BEIJING (Dow Jones Newswires), November 10, 2008
French oil major Total SA and Chinese state oil company PetroChina Co. are close to giving the go-ahead to develop a major natural gas block in northwestern China, after exploration and evaluation lasting two and a half years.
The Sulige South block covers an area of 2,390 square kilometers.
It is part of the Sulige field, one of the most resource-rich areas in China and itself part of the giant Changqing oil and gas field.
Sulige has proven reserves of more than 534 billion cubic meters, according to a statement on CNPC's Web site.
In 2006, Total and PetroChina signed a production-sharing contract for the evaluation, development and production of natural gas in the block which at the time had proven reserves of more than 100 billion cubic meters.

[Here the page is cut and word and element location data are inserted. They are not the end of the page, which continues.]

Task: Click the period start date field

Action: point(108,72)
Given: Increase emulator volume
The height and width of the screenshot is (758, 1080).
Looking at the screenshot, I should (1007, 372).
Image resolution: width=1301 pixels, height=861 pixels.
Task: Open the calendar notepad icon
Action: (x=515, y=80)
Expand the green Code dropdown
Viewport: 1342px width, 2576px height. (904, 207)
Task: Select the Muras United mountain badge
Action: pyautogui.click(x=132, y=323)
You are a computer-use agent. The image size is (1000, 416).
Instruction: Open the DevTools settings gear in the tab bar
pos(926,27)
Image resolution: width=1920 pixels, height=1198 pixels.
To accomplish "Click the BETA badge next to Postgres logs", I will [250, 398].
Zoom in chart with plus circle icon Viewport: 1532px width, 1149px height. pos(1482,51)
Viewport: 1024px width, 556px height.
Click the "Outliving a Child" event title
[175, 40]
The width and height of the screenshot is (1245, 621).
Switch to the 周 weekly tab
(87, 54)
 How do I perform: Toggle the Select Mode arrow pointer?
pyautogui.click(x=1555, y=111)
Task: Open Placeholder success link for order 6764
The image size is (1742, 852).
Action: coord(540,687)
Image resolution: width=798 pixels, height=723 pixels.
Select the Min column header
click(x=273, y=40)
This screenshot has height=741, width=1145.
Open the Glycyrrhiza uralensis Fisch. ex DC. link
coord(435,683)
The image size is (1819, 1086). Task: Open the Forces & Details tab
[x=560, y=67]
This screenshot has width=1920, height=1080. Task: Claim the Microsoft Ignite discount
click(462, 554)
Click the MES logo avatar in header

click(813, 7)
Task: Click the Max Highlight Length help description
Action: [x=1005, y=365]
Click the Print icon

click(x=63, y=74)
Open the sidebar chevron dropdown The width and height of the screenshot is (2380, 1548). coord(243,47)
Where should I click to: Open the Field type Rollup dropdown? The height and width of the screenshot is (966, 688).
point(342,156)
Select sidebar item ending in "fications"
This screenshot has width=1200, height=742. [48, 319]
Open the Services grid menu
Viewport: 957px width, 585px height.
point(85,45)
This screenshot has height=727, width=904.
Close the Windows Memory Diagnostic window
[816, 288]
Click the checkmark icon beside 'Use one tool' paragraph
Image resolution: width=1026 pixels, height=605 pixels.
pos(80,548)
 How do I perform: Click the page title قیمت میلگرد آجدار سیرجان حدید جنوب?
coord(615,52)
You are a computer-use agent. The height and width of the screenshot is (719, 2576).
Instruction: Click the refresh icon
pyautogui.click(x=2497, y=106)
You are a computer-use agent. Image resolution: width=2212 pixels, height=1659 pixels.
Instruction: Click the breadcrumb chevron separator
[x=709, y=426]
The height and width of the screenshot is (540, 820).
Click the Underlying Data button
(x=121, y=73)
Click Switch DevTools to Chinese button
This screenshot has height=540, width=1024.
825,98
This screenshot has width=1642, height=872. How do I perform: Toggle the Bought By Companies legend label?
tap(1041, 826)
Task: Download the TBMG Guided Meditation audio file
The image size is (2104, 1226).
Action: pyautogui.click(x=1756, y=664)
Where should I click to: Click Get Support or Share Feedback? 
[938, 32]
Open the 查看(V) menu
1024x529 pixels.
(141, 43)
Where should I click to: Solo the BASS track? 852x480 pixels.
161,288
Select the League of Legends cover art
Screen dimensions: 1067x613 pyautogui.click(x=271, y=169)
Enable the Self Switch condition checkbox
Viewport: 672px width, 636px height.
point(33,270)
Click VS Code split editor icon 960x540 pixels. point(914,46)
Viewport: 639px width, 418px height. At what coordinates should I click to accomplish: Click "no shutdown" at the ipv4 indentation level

"This is a highly challenging project due to the very tight nature of the gas reservoirs, at circa 3,500 meters in depth," said Total in its China Web site.
Total has proven expertise in gas an oil reserves at great depth, in areas with difficult terrain and in developing reserves with high sulfur content, the Web site said.
PetroChina says it expects gas output from the Sulige field to grow to 20 million cubic meters a day by end 2008.
Earlier this year, CNPC said output at the Changqing was expected to reach 30 million metric tons of oil equivalent by the end of 2009.
In June this year, PetroChina put China's largest natural gas processing plant into operation at the Sulige field, a unit capable of processing 5 billion cubic meters of natural gas a year. It has another smaller processing unit in operation and plans to build a third one.
The gas from the field is both piped to Beijing and used to serve local needs.
PetroChina also has an agreement with Royal Dutch Shell PLC to assess gas reservers in a nearby area.